Alors Sabbathai, jetant sa toque juive et prenant le turban d’un des pages du sultan, le posa sur sa tête. Puis il se prosterna devant le souverain musulman qui, triomphant, posa le pied sur sa nuque.

— Ne t’avais-je point dit que tu serais aujourd’hui même mon esclave, ô Messie des Juifs ? railla-t-il. Mais tu es un homme sage et pieux, j’honore des esprits comme le tien.

Le sultan fit un signe. On apporta une pelisse d’honneur dont on revêtit Sabbathai ; puis une porte s’ouvrit, et Miriam parut et reçut de même la pelisse verte ornée de zibeline, que les cadines, femmes élues par le sultan, avaient le droit de porter.

En même temps, Sabbathai reçut le nom de Mehmed Effendi avec le titre de Capiachi Bacha (chambellan de l’empereur) ; sa femme, l’ancienne fille publique, était élevée au rang de Fatime Cadine.

La nouvelle de l’apostasie de Sabbathai traversa l’Asie et l’Europe comme un éclair.
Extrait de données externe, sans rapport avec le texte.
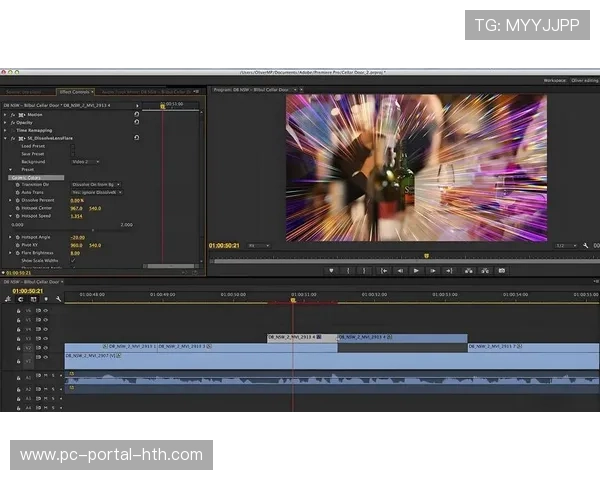
Task: Open the Background Video 2 dropdown
Action: coord(86,161)
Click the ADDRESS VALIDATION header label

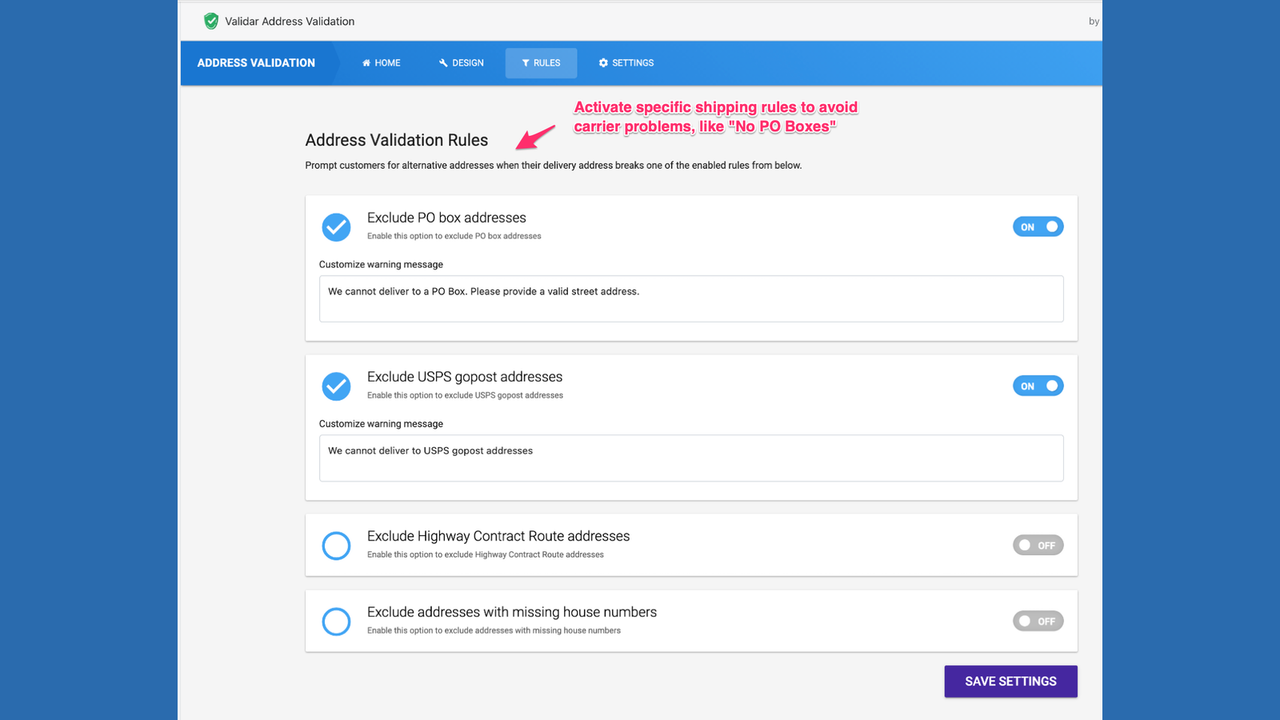click(x=256, y=62)
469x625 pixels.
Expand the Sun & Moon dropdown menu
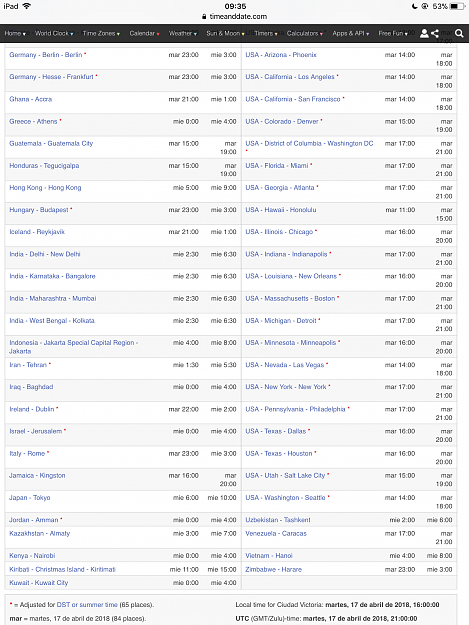coord(225,33)
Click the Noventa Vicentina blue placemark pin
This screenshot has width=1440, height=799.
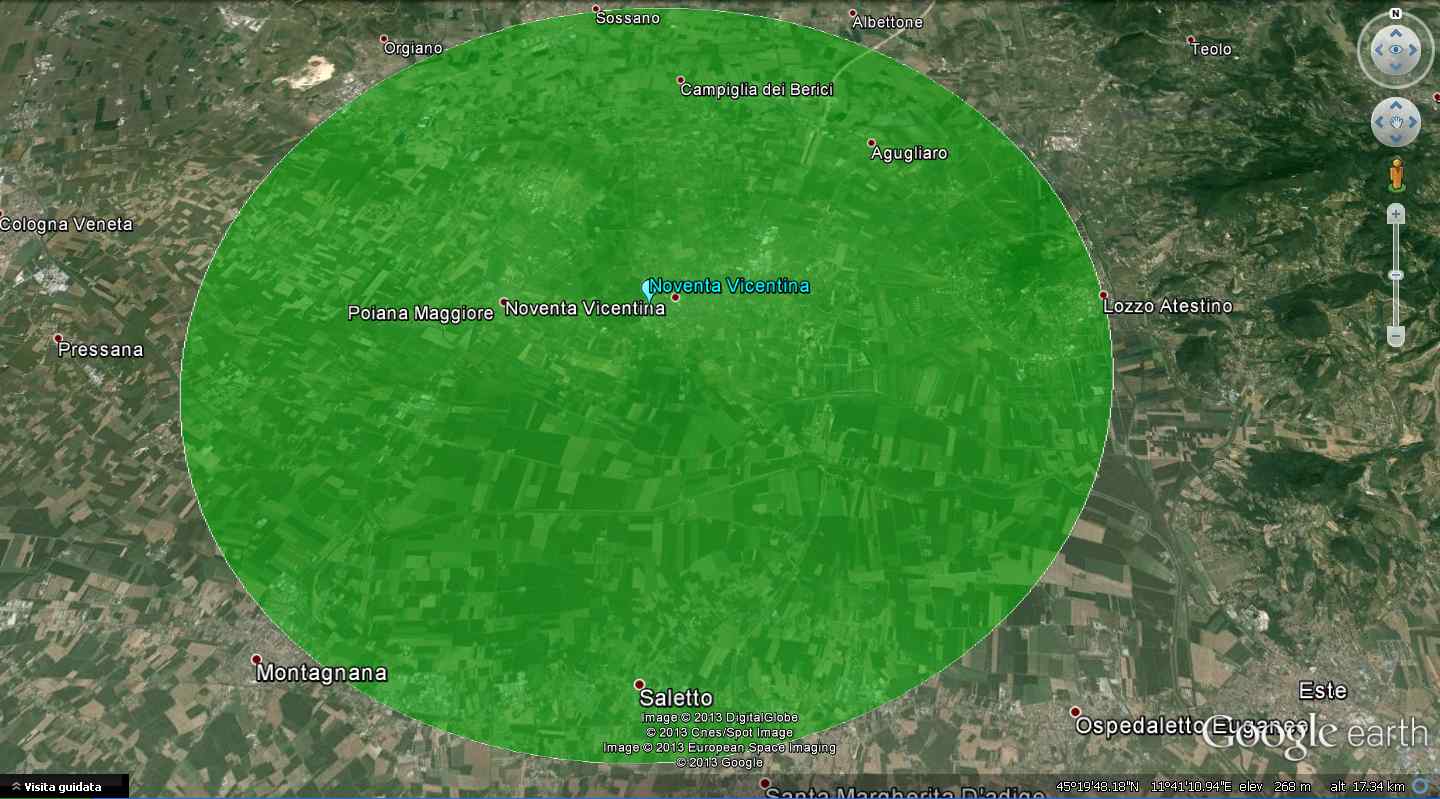click(x=648, y=291)
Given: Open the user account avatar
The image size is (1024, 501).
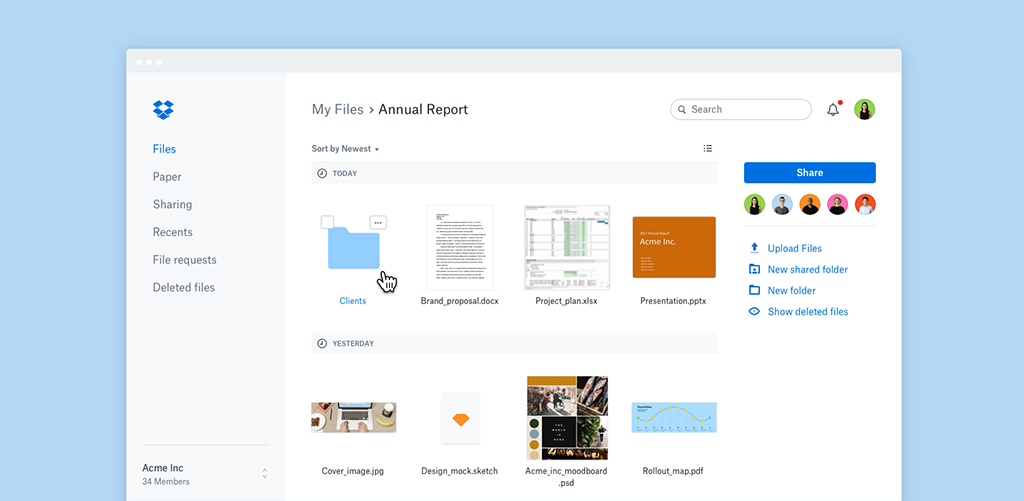Looking at the screenshot, I should click(x=865, y=110).
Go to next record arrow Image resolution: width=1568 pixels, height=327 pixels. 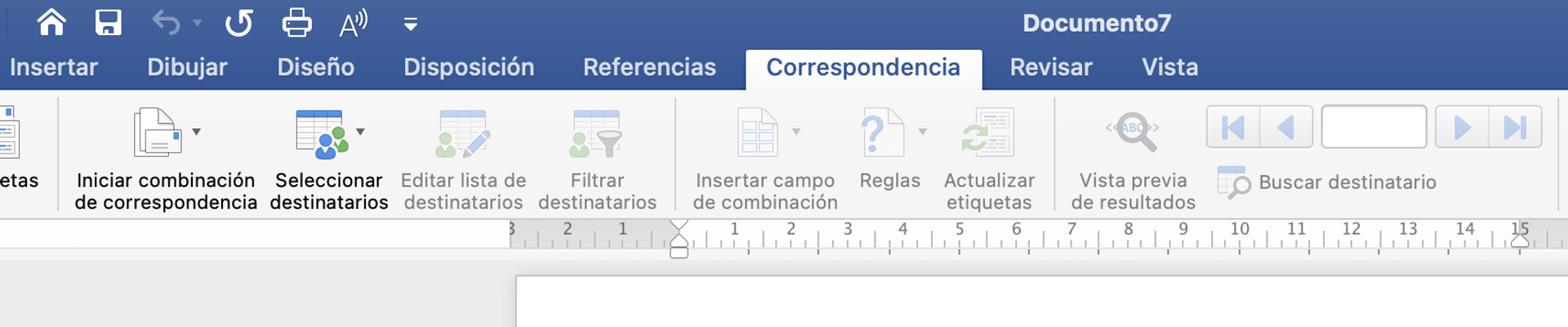1462,127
Les ambitieuses espérances des Juifs tombèrent à néant, les prophètes se turent, le silence se fit dans tous les pays.

Cependant, quelques-uns de ses plus enthousiastes disciples demeurèrent fidèles. Sabbathai Zewy leur prouva par le livre d’Elieser, qu’avant d’entreprendre son œuvre, le Messie passerait quelques jours parmi les infidèles, et invoqua le passage du prophète Isaïe, 53, 12 : « Il sera compté parmi les criminels, portera les péchés d’un grand nombre et se rencontrera avec les impies. »

En conséquence, trois cents de ses disciples passèrent à la religion de Mahomet. D’autres suivirent leur exemple.

Ils justifiaient leur conduite en disant : « Dans le Talmud, traité du Sanhédrin, il est dit : Le Messie, fils de David, ne pourra venir que lorsque le monde entier sera devenu ou tout à fait vertueux ou tout à fait criminel. Rendre tous les Juifs vertueux paraissant impossible, il est plus sage de les rendre tous criminels. Or, l’iniquité suprême étant l’apostasie, tous les juifs n’ont qu’à se faire musulmans pour hâter l’arrivée du Messie. »

Sabbathai à qui Miriam donna un fils du nom d’Ismaël, vécut comme un prince à Constantinople, honoré et comblé de présents par le sultan. Mais, comme lui et ses disciples conservaient leurs usages hébreux et que, tous les jours, de nombreux juifs se convertissaient à l’Islam, les musulmans, redoutant la disparition complète de leurs croyances, obtinrent du grand vizir qu’il éloignât Sabbathai de la capitale.

Le Messie fut exilé au fort Dulcingo où il mourut le 10 septembre 1676, jour de la réconciliation, et fut enterré au bord du Danube. Ses partisans soutinrent qu’il n’était pas mort, mais, à l’instar des prophètes Enoch et Elie, monté au ciel dans un char enflammé.



  1. Selon le Talmud, voix céleste qui annonçait à la naissance de chaque garçon l’épouse qu’il aurait.